Outros operadores do direito vão por caminho distinto, mas com o mesmo intuito: enaltecem incondicionalmente a Medicina Baseada em Evidências, como panacéia e padrão-ouro para decisões judiciais sobre medicamentos. Omitem sistematicamente, por ignorância ou má fé, fato sobejamente confirmado na literatura especializada : a inadequação da adoção de Avaliações de Tecnologia em Saúde convencionais para tomada de decisão sobre medicamentos para doenças rara (medicamentos órfãos).

Neste sentido, vale destacar a iniciativa européia transnacional Access to Gene Therapies for Rare Disease (AGORA) que visa garantir a disponibilidade de tratamentos para doenças genéticas raras a preços acessíveis. O grupo reúne os principais hospitais universitários, instituições acadêmicas e entidades beneficentes de seis países europeus.

Trata-se de iniciativa de inovação social farmacêutica, um conceito que vem sendo desenvolvido e pesquisado por mim em um grupo de pesquisadores internacionais.

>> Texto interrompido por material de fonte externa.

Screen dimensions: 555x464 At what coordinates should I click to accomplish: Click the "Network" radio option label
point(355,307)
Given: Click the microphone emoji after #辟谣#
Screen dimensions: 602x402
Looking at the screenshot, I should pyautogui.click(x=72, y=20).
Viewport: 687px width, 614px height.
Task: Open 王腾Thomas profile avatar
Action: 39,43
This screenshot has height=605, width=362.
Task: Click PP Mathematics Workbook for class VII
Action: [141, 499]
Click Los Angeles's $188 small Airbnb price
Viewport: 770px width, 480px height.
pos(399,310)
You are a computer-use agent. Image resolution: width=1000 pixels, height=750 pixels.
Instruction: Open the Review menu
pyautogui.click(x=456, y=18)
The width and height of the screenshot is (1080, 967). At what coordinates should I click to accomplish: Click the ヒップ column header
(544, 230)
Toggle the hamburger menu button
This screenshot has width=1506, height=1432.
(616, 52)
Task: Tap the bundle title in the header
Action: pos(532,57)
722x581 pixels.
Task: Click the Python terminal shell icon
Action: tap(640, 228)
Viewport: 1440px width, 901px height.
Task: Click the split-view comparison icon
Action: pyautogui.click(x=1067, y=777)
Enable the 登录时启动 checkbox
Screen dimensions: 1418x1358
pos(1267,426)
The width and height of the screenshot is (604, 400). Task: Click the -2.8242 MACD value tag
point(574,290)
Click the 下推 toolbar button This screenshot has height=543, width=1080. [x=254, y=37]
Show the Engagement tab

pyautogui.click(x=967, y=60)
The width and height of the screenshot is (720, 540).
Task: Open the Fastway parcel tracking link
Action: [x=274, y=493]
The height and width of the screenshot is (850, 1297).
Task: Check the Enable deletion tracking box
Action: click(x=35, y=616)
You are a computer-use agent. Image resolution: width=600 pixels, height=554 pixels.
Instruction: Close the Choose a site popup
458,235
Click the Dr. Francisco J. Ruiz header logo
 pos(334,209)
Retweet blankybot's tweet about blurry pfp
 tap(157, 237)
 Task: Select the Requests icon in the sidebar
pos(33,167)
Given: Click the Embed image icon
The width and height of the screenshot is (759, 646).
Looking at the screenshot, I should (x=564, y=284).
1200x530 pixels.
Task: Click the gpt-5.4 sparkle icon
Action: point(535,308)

Concluindo: Como toda e qualquer tecnologia emergente, a terapia gênica experimenta desafios que dizem respeito, principalmente, a incertezas, que incluem a duração de seus efeitos a longo prazo, comprometendo assim uma análise precisa de sua relação custo-efetividade e conveniência de seu preço.

No entanto, soluções como aprovação condicionada de terapias gênicas, mediante apresentação futura de evidências de sua efetividade, e acordos de compartilhamento de risco são amplamente empregados internacionalmente.

Somente por falta de vontade política e de infraestrutura para este fim, o Brasil não as desenvolve e implementa. É necessário que todos os stakeholders interessados neste debate se unam na reivindicação e busca de soluções. A questão de acesso a medicamentos e terapias de alto custo para necessidades médicas não atendidas é assunto sério demais para ser deixado na mão dos burocratas. Ainda que o Brasil possua dimensões continentais e população gigantesca, não pode furtar-se a este debate urgente. É necessário sair da caricaturização do problema para sua amadurecida caracterização.